## Work item
Please write out every line of the material exactly.

## Dataset records
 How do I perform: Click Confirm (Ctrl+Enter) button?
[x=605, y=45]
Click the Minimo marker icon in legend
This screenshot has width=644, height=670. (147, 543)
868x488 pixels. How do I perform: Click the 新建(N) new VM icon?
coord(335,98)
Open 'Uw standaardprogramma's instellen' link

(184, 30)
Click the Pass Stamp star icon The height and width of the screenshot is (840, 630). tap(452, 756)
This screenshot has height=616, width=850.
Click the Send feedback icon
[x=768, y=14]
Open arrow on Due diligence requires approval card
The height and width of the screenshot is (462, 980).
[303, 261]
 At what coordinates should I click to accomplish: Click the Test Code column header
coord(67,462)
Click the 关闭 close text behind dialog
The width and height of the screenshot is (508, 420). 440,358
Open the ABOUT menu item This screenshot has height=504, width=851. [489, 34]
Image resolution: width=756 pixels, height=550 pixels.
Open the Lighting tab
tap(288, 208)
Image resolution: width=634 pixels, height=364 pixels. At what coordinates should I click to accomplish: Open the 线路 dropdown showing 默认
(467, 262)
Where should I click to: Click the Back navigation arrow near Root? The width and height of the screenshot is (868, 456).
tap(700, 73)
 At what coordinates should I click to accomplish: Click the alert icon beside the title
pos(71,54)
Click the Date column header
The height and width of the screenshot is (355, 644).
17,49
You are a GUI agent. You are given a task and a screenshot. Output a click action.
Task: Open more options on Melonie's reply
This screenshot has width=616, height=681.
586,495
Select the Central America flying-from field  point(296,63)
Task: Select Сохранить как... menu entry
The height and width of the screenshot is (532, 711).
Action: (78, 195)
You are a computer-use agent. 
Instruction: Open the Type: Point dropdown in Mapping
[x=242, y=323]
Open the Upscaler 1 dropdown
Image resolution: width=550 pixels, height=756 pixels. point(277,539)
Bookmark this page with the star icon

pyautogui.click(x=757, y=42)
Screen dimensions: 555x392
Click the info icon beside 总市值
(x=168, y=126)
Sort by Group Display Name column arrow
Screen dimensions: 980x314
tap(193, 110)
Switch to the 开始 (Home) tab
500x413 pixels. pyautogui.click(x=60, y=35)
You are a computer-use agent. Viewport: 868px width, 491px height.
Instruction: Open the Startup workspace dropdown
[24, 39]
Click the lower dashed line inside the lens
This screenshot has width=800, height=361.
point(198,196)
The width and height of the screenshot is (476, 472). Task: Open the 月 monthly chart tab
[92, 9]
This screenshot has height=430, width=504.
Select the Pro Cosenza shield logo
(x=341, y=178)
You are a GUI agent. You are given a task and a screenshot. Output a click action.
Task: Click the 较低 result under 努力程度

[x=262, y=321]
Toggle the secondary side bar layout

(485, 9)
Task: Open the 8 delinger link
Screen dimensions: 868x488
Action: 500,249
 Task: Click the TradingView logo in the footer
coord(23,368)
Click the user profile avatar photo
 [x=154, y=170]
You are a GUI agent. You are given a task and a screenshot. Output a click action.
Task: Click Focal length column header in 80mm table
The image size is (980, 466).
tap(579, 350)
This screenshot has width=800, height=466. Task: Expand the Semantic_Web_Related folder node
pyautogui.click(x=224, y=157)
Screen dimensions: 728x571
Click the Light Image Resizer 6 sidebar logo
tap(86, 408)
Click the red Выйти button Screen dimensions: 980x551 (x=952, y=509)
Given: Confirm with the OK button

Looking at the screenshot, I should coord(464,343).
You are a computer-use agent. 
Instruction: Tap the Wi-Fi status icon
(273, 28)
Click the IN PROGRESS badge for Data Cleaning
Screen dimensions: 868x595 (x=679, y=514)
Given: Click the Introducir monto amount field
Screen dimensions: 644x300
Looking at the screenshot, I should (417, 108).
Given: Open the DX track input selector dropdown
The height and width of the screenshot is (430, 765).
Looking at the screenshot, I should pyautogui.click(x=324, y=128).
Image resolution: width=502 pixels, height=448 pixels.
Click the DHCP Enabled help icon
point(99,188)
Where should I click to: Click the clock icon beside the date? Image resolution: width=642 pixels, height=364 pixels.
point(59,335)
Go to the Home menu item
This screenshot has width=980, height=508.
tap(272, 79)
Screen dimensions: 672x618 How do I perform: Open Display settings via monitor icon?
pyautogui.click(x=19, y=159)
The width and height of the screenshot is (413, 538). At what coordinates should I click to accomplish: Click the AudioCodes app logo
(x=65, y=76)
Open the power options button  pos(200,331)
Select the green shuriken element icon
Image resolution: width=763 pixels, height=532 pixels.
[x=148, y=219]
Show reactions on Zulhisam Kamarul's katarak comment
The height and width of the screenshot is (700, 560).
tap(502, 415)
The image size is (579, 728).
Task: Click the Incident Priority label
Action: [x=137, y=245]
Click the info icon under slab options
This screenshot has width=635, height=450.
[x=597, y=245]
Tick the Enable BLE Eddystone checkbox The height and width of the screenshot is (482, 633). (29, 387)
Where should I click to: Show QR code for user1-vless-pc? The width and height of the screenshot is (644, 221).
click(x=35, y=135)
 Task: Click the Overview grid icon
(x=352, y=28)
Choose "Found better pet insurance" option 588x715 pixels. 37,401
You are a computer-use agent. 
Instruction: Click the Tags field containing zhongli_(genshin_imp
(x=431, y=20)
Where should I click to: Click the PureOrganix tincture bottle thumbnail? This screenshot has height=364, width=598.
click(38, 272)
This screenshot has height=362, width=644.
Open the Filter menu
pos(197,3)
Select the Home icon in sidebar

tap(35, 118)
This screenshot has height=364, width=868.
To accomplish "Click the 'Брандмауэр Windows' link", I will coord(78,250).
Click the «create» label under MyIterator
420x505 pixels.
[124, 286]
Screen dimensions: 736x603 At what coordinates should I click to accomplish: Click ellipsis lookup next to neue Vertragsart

## Response area
 How do I perform: Click Confirm (Ctrl+Enter) button?
[x=605, y=45]
Click the Minimo marker icon in legend
This screenshot has width=644, height=670. (147, 543)
868x488 pixels. How do I perform: Click the 新建(N) new VM icon?
coord(335,98)
Open 'Uw standaardprogramma's instellen' link

(184, 30)
Click the Pass Stamp star icon The height and width of the screenshot is (840, 630). tap(452, 756)
This screenshot has height=616, width=850.
Click the Send feedback icon
[x=768, y=14]
Open arrow on Due diligence requires approval card
The height and width of the screenshot is (462, 980).
[303, 261]
 At what coordinates should I click to accomplish: Click the Test Code column header
coord(67,462)
Click the 关闭 close text behind dialog
The width and height of the screenshot is (508, 420). 440,358
Open the ABOUT menu item This screenshot has height=504, width=851. [489, 34]
Image resolution: width=756 pixels, height=550 pixels.
Open the Lighting tab
tap(288, 208)
Image resolution: width=634 pixels, height=364 pixels. At what coordinates should I click to accomplish: Open the 线路 dropdown showing 默认
(467, 262)
Where should I click to: Click the Back navigation arrow near Root? The width and height of the screenshot is (868, 456).
tap(700, 73)
 At what coordinates should I click to accomplish: Click the alert icon beside the title
pos(71,54)
Click the Date column header
The height and width of the screenshot is (355, 644).
17,49
You are a GUI agent. You are given a task and a screenshot. Output a click action.
Task: Open more options on Melonie's reply
This screenshot has width=616, height=681.
586,495
Select the Central America flying-from field  point(296,63)
Task: Select Сохранить как... menu entry
The height and width of the screenshot is (532, 711).
Action: (78, 195)
You are a computer-use agent. 
Instruction: Open the Type: Point dropdown in Mapping
[x=242, y=323]
Open the Upscaler 1 dropdown
Image resolution: width=550 pixels, height=756 pixels. point(277,539)
Bookmark this page with the star icon

pyautogui.click(x=757, y=42)
Screen dimensions: 555x392
Click the info icon beside 总市值
(x=168, y=126)
Sort by Group Display Name column arrow
Screen dimensions: 980x314
tap(193, 110)
Switch to the 开始 (Home) tab
500x413 pixels. pyautogui.click(x=60, y=35)
You are a computer-use agent. Viewport: 868px width, 491px height.
Instruction: Open the Startup workspace dropdown
[24, 39]
Click the lower dashed line inside the lens
This screenshot has width=800, height=361.
point(198,196)
The width and height of the screenshot is (476, 472). Task: Open the 月 monthly chart tab
[92, 9]
This screenshot has height=430, width=504.
Select the Pro Cosenza shield logo
(x=341, y=178)
You are a GUI agent. You are given a task and a screenshot. Output a click action.
Task: Click the 较低 result under 努力程度

[x=262, y=321]
Toggle the secondary side bar layout

(485, 9)
Task: Open the 8 delinger link
Screen dimensions: 868x488
Action: 500,249
 Task: Click the TradingView logo in the footer
coord(23,368)
Click the user profile avatar photo
 [x=154, y=170]
You are a GUI agent. You are given a task and a screenshot. Output a click action.
Task: Click Focal length column header in 80mm table
The image size is (980, 466).
tap(579, 350)
This screenshot has width=800, height=466. Task: Expand the Semantic_Web_Related folder node
pyautogui.click(x=224, y=157)
Screen dimensions: 728x571
Click the Light Image Resizer 6 sidebar logo
tap(86, 408)
Click the red Выйти button Screen dimensions: 980x551 (x=952, y=509)
Given: Confirm with the OK button

Looking at the screenshot, I should coord(464,343).
You are a computer-use agent. 
Instruction: Tap the Wi-Fi status icon
(273, 28)
Click the IN PROGRESS badge for Data Cleaning
Screen dimensions: 868x595 (x=679, y=514)
Given: Click the Introducir monto amount field
Screen dimensions: 644x300
Looking at the screenshot, I should (417, 108).
Given: Open the DX track input selector dropdown
The height and width of the screenshot is (430, 765).
Looking at the screenshot, I should pyautogui.click(x=324, y=128).
Image resolution: width=502 pixels, height=448 pixels.
Click the DHCP Enabled help icon
point(99,188)
Where should I click to: Click the clock icon beside the date? Image resolution: width=642 pixels, height=364 pixels.
point(59,335)
Go to the Home menu item
This screenshot has width=980, height=508.
tap(272, 79)
Screen dimensions: 672x618 How do I perform: Open Display settings via monitor icon?
pyautogui.click(x=19, y=159)
The width and height of the screenshot is (413, 538). At what coordinates should I click to accomplish: Click the AudioCodes app logo
(x=65, y=76)
Open the power options button  pos(200,331)
Select the green shuriken element icon
Image resolution: width=763 pixels, height=532 pixels.
[x=148, y=219]
Show reactions on Zulhisam Kamarul's katarak comment
The height and width of the screenshot is (700, 560).
tap(502, 415)
The image size is (579, 728).
Task: Click the Incident Priority label
Action: [x=137, y=245]
Click the info icon under slab options
This screenshot has width=635, height=450.
[x=597, y=245]
Tick the Enable BLE Eddystone checkbox The height and width of the screenshot is (482, 633). (29, 387)
Where should I click to: Show QR code for user1-vless-pc? The width and height of the screenshot is (644, 221).
click(x=35, y=135)
 Task: Click the Overview grid icon
(x=352, y=28)
Choose "Found better pet insurance" option 588x715 pixels. 37,401
You are a computer-use agent. 
Instruction: Click the Tags field containing zhongli_(genshin_imp
(x=431, y=20)
Where should I click to: Click the PureOrganix tincture bottle thumbnail? This screenshot has height=364, width=598.
click(38, 272)
This screenshot has height=362, width=644.
Open the Filter menu
pos(197,3)
Select the Home icon in sidebar

tap(35, 118)
This screenshot has height=364, width=868.
To accomplish "Click the 'Брандмауэр Windows' link", I will coord(78,250).
Click the «create» label under MyIterator
420x505 pixels.
[124, 286]
Screen dimensions: 736x603 At what coordinates should I click to accomplish: Click ellipsis lookup next to neue Vertragsart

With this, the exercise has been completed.